All I knew about the Tattoo before last night was that it was in a castle and there would be a lot of bagpipes, and it was hard to get tickets. It was a phenomenal show. We sat in bleachers across from an arched entrance to the castle, where the bands entered. It started with bagpipes, men in kilts marching in like a marching band, the sound of all of them filling the night. It was amazing, so many of them and yet it sounded like just one, all of them playing perfectly in unison.

Then there were other bands, one high school band from America that did us proud with drums and fifes, an all-girl school from Taiwan with flags and rifles and a band, and the oddest band from Russia that did an almost slapstick performance. They started with a traditional Russian song from Tchaikovsky and it looked like it was going to be a very clean and efficient performance from the Russians. But all of the sudden they danced the Charleston, did the famous move from the Pulp Fiction movie, and a lot of other clowning around. One man walked on his hands and got everyone clapping by banging his feet together, it was totally entertaining and certainly not what you expect from Russia!

One of the boys’ favorite acts was a group of motorcycle riders. There were maybe 20 of them, and they came out youngest to oldest. The first to come out was a little 6-year old, and so covered with leather and helmet and all, I thought it was a monkey at first. I said, “Oh my gosh, are they monkeys?” Of course I realized after they all rode out that they weren’t, but apparently Benji, in my lap, didn’t get that. About half way through their show, maybe when they all rode out in a pyramid, or when they rode backward, Benji pipes up, “Those aren’t monkeys!” Cracked up everyone sitting around us.

At the end all the performers from the evening gathered on the “stage” and they sang “God Save the Queen”, but I couldn’t get the words from “My Country ‘Tis of Thee” out of my head, since it’s the same tune. Then they sang a pop song about Amarillo, Texas that we had never heard, but practically the entire crowd knew all the words.

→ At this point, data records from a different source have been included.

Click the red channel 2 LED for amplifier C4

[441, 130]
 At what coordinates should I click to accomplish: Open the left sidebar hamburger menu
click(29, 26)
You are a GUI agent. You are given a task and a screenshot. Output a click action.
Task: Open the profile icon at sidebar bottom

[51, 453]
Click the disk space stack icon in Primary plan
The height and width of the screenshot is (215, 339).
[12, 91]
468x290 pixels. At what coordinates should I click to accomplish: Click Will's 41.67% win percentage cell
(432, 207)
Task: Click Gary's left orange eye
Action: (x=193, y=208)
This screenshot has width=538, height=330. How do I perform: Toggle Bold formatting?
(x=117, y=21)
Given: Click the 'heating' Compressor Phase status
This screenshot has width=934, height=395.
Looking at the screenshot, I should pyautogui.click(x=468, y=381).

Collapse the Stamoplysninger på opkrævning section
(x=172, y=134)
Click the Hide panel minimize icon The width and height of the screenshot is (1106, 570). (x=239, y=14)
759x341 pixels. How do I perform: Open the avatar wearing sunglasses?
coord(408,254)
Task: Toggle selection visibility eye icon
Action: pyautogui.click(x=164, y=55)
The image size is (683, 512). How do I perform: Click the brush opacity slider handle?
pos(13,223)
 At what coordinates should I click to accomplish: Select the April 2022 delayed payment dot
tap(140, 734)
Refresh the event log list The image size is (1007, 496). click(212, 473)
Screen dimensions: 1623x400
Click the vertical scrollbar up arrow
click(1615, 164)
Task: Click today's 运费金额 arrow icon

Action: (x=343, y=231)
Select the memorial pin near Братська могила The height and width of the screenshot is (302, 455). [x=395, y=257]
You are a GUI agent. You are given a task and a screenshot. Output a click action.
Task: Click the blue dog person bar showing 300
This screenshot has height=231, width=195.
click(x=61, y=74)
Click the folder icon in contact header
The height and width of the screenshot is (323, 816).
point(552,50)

Today, we take it easy. It’s raining outside and everyone wants a break from the running around we’ve been doing. For breakfast they had an awesome buffet (in England they say “boo-fay”), Clay and Alayna ate haggis! We did a self-created cheese-tasting at our table from the five different kinds they had at the breakfast bar, cleansing our palates between bites with corn flakes. So sophisticated! Tomorrow, we’re off to Oslo, hoping the laundry dries in time.